Stocks close higher as banks, technology lead broad rally


Stocks close higher as banks, technology lead broad rally

A choppy day of trading on Wall Street ended Thursday with stocks broadly higher and another all-time high for the Dow Jones industrial average.

Banks and technology companies led a late-afternoon turnaround that pushed the Standard & Poor’s 500 index to a 0.8% gain, reversing the benchmark index’s losses for the week. Gains in most Dow companies, including Goldman Sachs, IBM and Cisco Systems, nudged the blue chip index to a new high for the second straight day.

Apple, Microsoft and Intel were among the winners, contributing to the rally in tech stocks. That helped the S&P 500’s technology sector break a seven-day losing streak, which reversed an early slide in the Nasdaq.

The stock indexes wavered earlier in the day, weighed down by a sell-off in healthcare stocks. Drugmakers Moderna and Pfizer closed lower following news late Wednesday that the White House supports waiving intellectual property rights for COVID-19 vaccines in order to speed up immunizations in poorer countries.

Investors continued to weigh the latest corporate earnings reports while looking ahead to a key jobs report due out Friday.

The S&P 500 bounced back from an early slide, adding 34.03 points to close at 4,201.62. The index is on track for its eighth weekly gain in the last 10 weeks. The Dow rose 318.19 points, or 0.9%, to 34,548.19. The Nasdaq composite climbed 50.42 points, or 0.4%, to 13,632.84. The tech-heavy index had been down 1.1% in the early going.

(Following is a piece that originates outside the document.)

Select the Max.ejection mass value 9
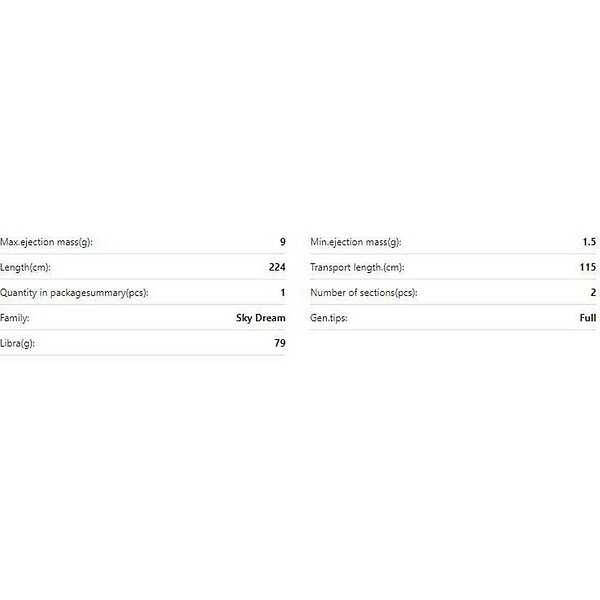 [283, 242]
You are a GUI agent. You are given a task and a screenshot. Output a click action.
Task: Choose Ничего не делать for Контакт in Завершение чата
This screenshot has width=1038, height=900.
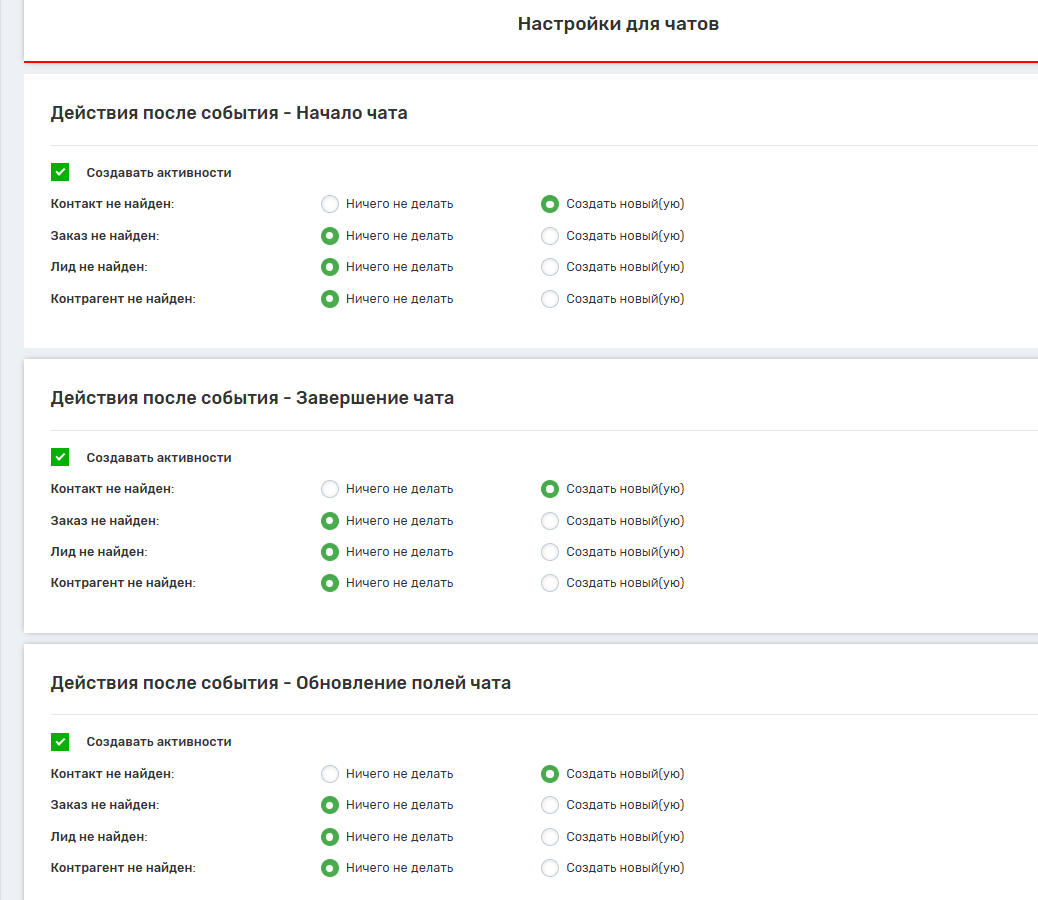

The Russell 2000 index of smaller companies also recovered from a stumble to an essentially flat finish, adding 0.05 point, or less than 0.1%, to end at 2,241.42.

Bond yields were mixed, with the 10-year Treasury note trading at a yield of 1.57%, down from 1.58% late Wednesday.

The healthcare stock slide was countered by gains in household goods makers, banks and communication companies.

Moderna lost 1.4% after the company reported its first-ever quarterly profit, helped by the company’s coronavirus vaccine. The drop was largely tied to the news from the White House, as shares of other drug companies fell, including Pfizer, which dropped 1%.

Shares of Johnson & Johnson were not hurt by the news, partly because J&J has other businesses such as Band-Aids, pain reliever Tylenol and its baby-products franchise. The stock inched up 0.4%

Stocks have mostly pushed higher on expectations of an economic recovery and strong profits this year. Massive support from the U.S. government and the Federal Reserve, and increasingly positive economic data, have also encouraged investors to push stock prices to all-time highs, despite an undercurrent of worry about inflation and the potential for higher interest rates later this year.

This week, the focus is on the health of the labor market, with the government due to report April hiring data Friday. Job growth has been one of the keys to a sustained economic rebound, but it has lagged behind other areas of the economy such as retail sales and consumer confidence.

Economists expect the April jobs data to show employers hired 975,000 workers last month as the economy accelerated out of the pandemic and vaccines rolled out nationwide. The unemployment rate is expected to drop to 5.8% from 6%.

There already have been signs that the labor market is improving. The Labor Department said Thursday that the number of Americans who filed for unemployment benefits last week fell to a pandemic low of 498,000. The payroll processing company ADP said Wednesday that private employers hired 742,000 workers last month.

On Thursday, traders sized up the latest batch of corporate earnings. Investors bid up shares in Wayfair, Kellogg and Papa John’s International after they reported results that topped Wall Street’s forecasts.

More earnings are expected Friday from Cigna, Equifax and insurance giant AIG. Of the S&P 500 companies reporting so far, 84% have topped analysts’ expectations, according to FactSet.